Radio and television personality

Tony Young (born 1961), professionally known as Master T, is a Canadian television and radio personality and urban music promoter.

== Early life and education ==
Born in Leeds, England, Young moved to Canada with his Jamaican family in 1974.

He was raised in Kitchener, Ontario, where he attended Kitchener-Waterloo Collegiate and Vocational School and met his future wife. He later studied television broadcasting at Mohawk College in Hamilton.

== Career at MuchMusic ==
He found work as a camera operator at MuchMusic before he and his wife created the Black Music program, X-Tendamix (later "Da Mix"). As a VJ for MuchMusic, Young (as "Master T") continued to host various programs, including Rap City, from 1990 to 2001. When he left MuchMusic, his on-air farewell party featured an exclusive live performance by Lauryn Hill.

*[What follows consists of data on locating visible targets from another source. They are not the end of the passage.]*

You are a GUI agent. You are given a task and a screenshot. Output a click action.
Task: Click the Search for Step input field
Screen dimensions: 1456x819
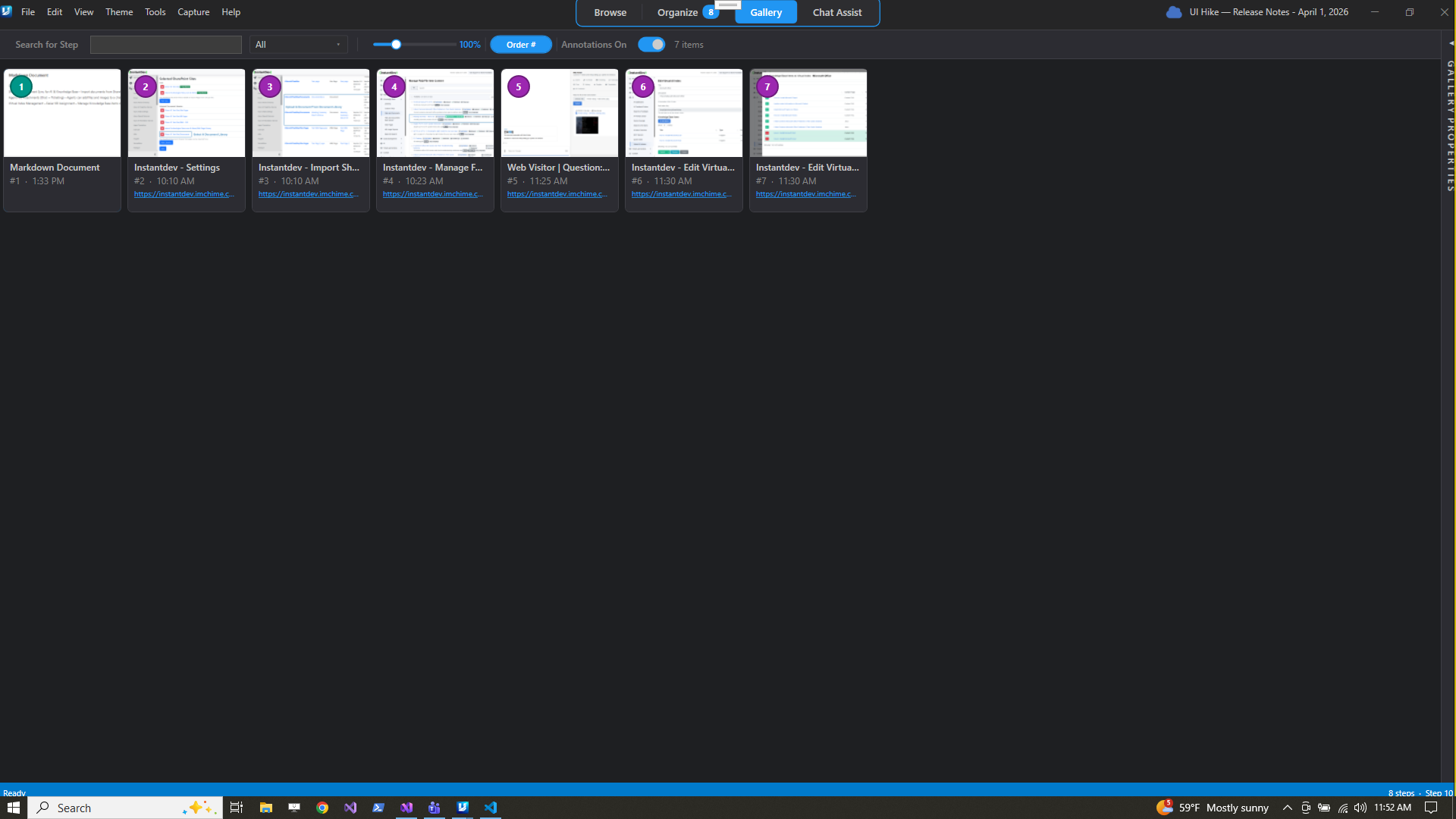point(166,45)
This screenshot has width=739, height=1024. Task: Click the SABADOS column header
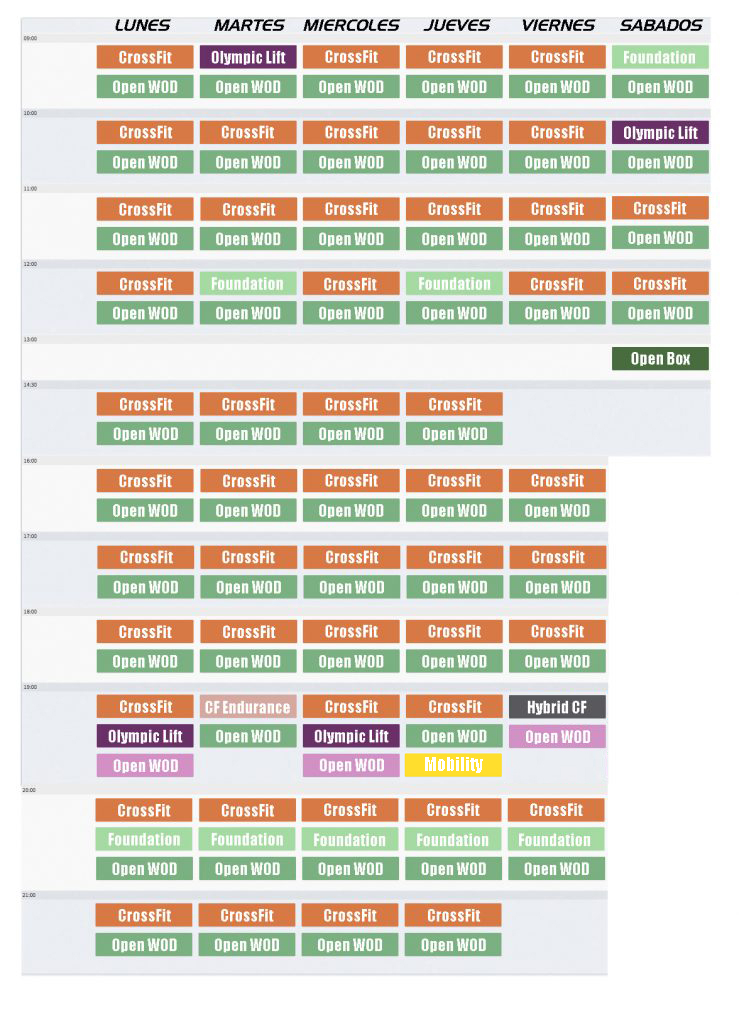click(x=661, y=25)
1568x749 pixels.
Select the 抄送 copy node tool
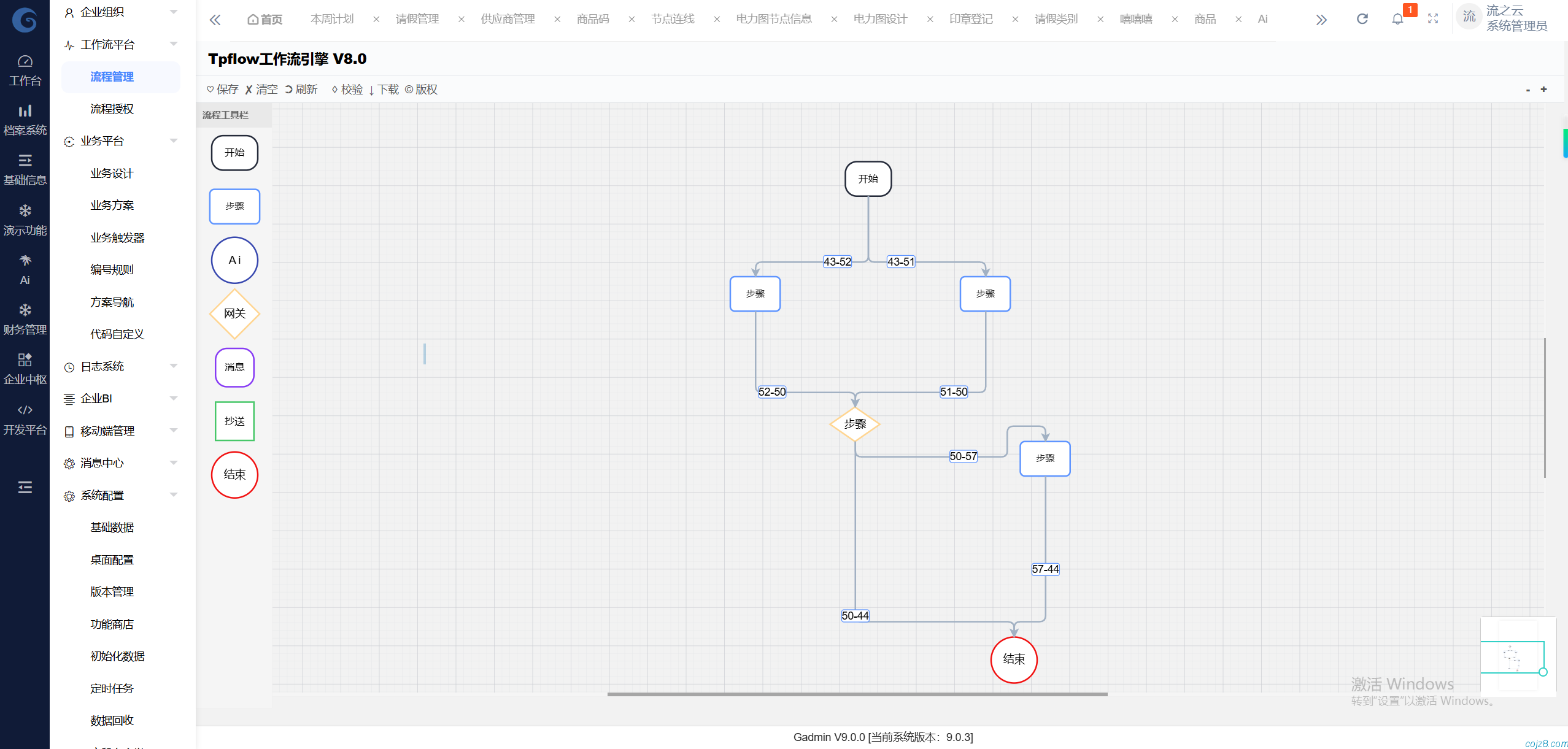point(234,421)
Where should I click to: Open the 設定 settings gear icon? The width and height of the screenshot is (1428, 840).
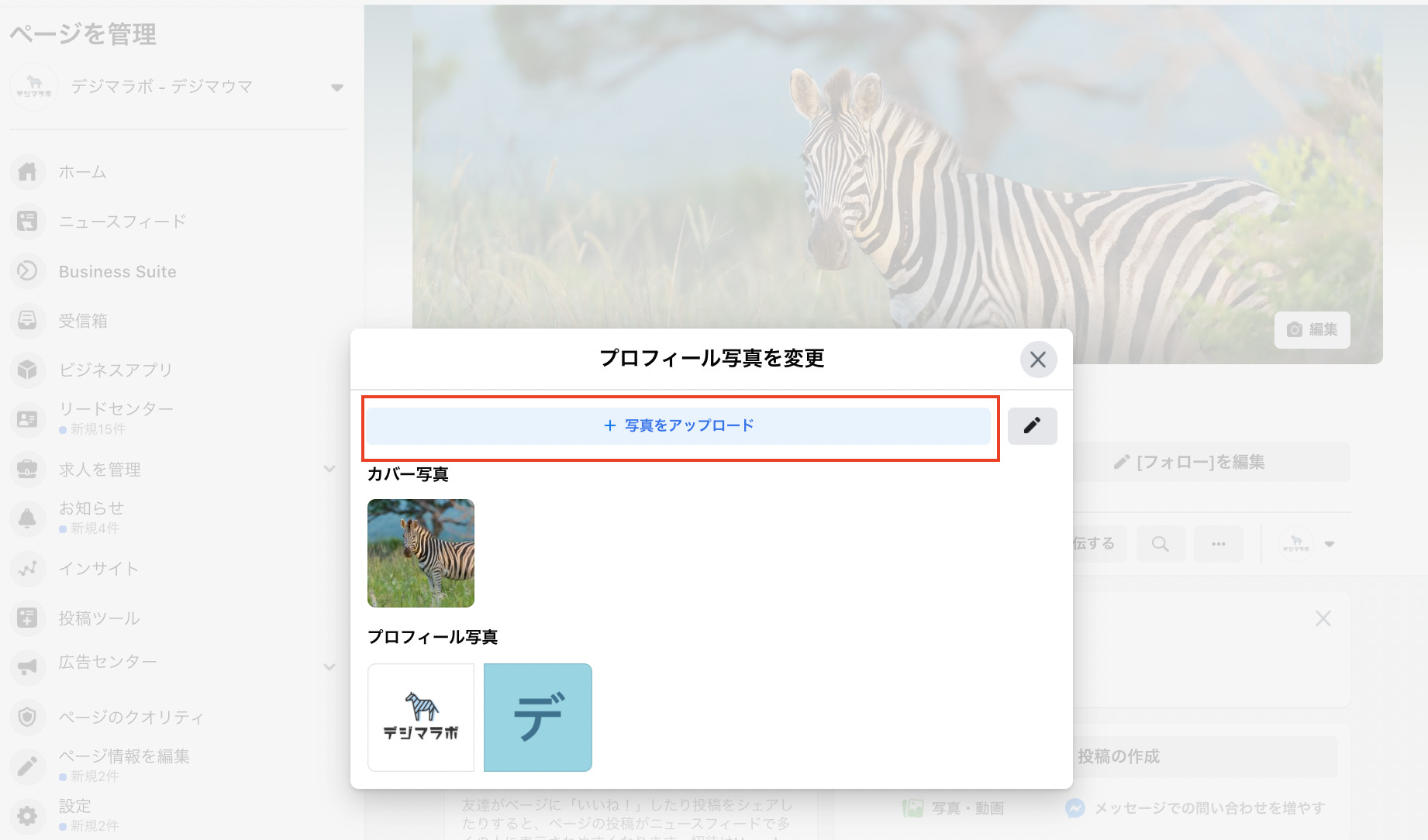coord(28,815)
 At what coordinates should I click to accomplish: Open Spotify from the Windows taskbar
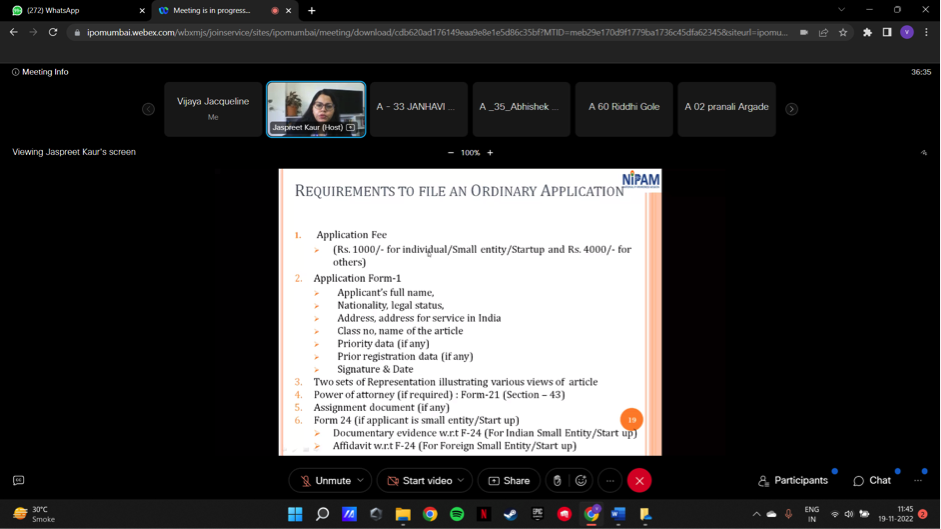click(457, 514)
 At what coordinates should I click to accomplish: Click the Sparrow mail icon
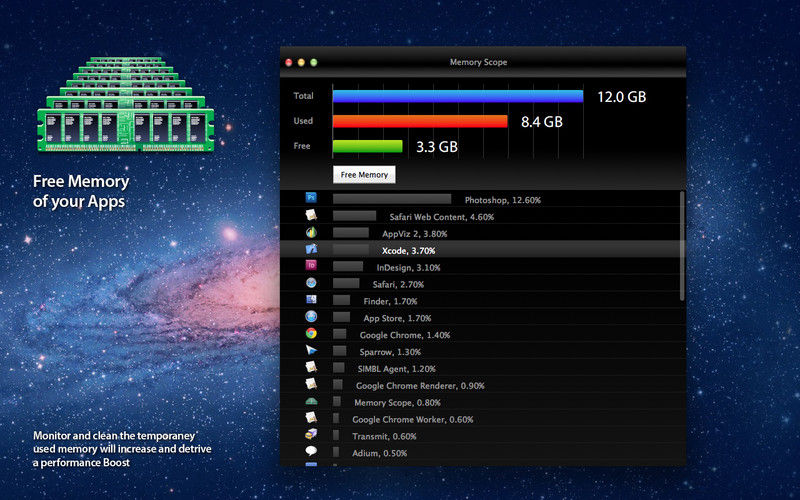311,351
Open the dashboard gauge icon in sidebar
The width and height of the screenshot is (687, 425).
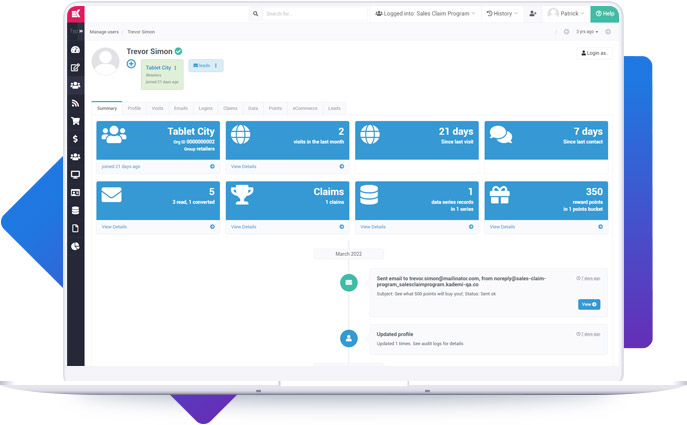pos(76,50)
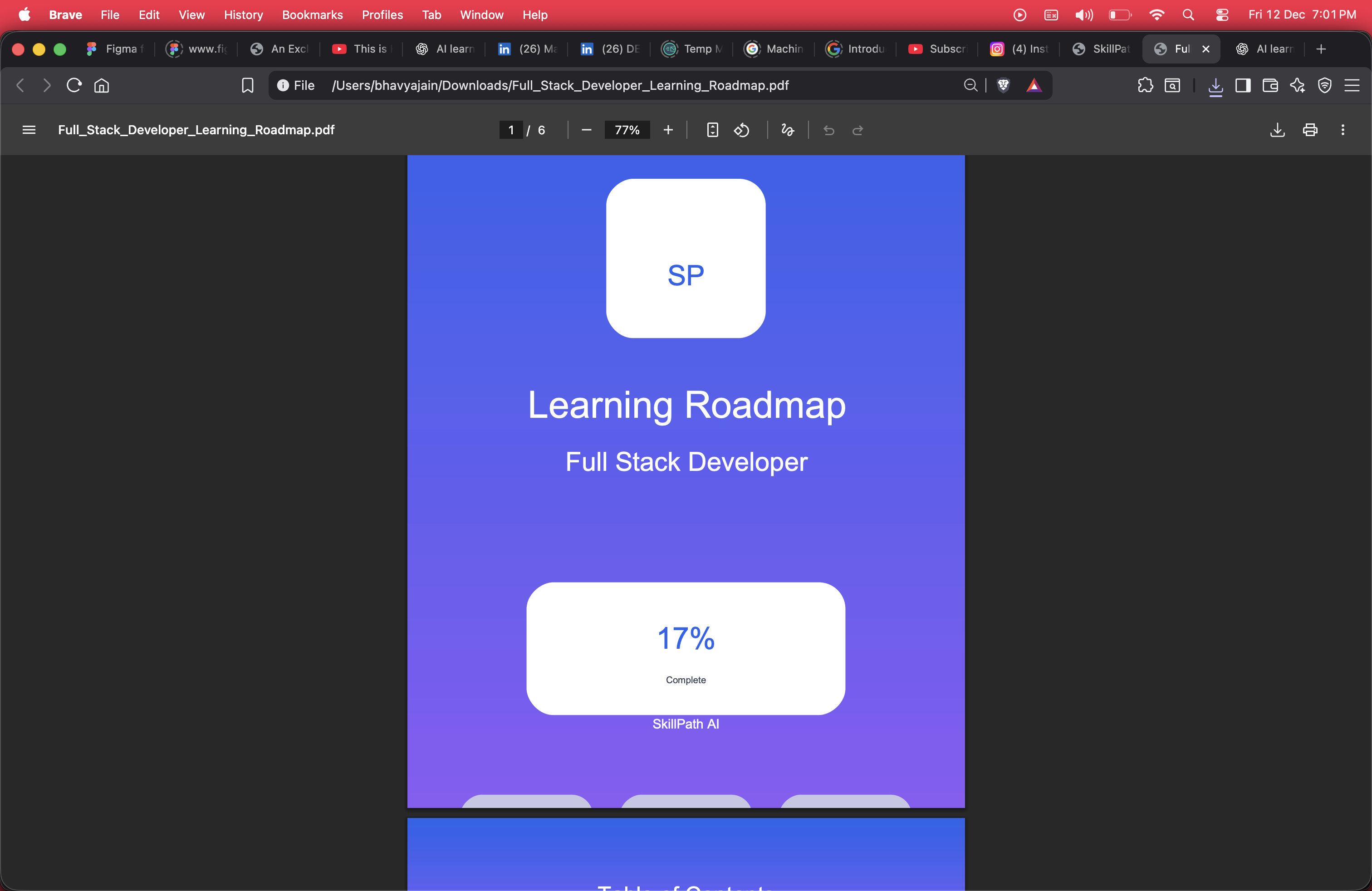Open Brave Shields lion icon

[1003, 85]
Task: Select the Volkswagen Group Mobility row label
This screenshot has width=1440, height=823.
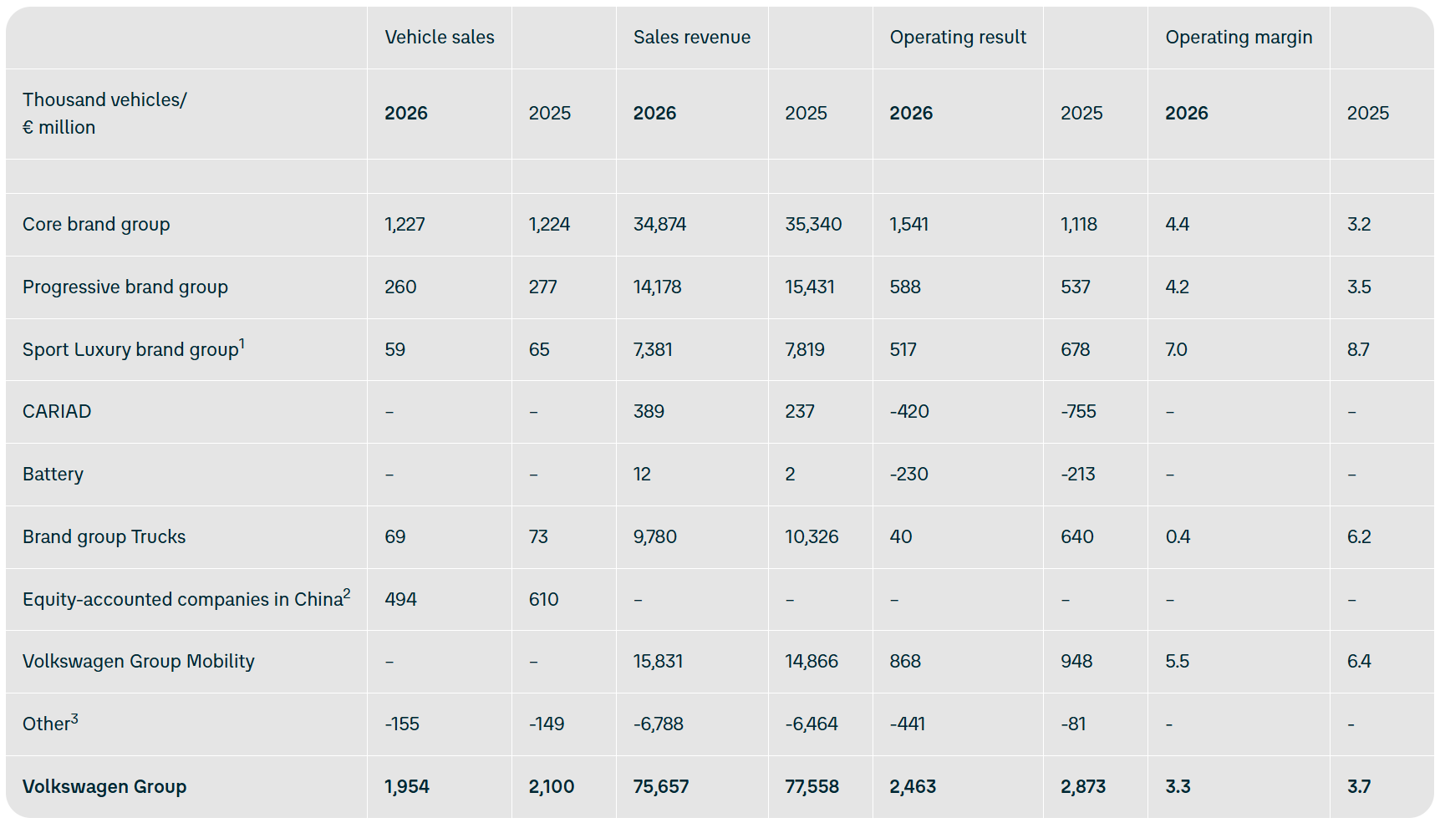Action: [138, 661]
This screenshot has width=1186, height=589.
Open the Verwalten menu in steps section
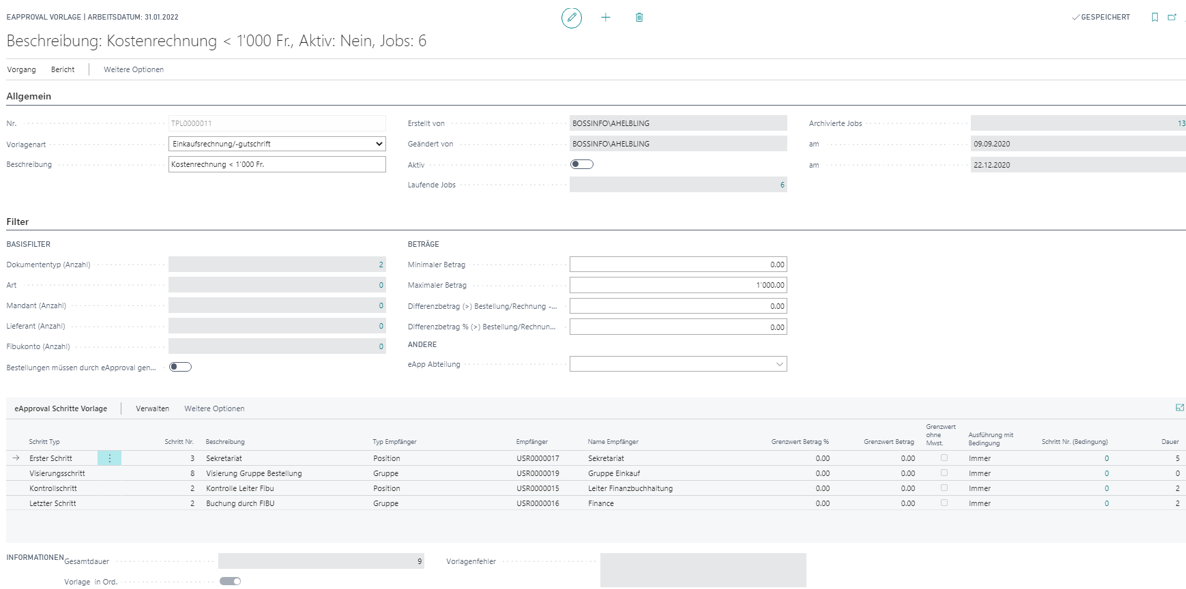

During his time with Much, Master T was the primary promoter of the channel's Much DanceMix series of compilation CDs, and received a Diamond plaque for over one million in sales.

== Post-MuchMusic career ==
Since leaving MuchMusic, he has produced and promoted his own Master T's series of hip hop and reggae compilations.

In 2014, he publicly called for the "Much" television channel to return to the hands of Moses Znaimer.
Young has also hosted the syndicated radio program Wall of Sound, produced by CIDC-FM.

As of 2017, Young has been hosting the online interview and performance series RX Music LIVE, featuring past guests such as Wyclef Jean, Kardinal Offishall, Vance Joy and more.

== Awards ==
Young has been awarded a Toronto Bob Marley award, a Ghanaian Community Award, and a Mohawk College Alumni of Distinction award.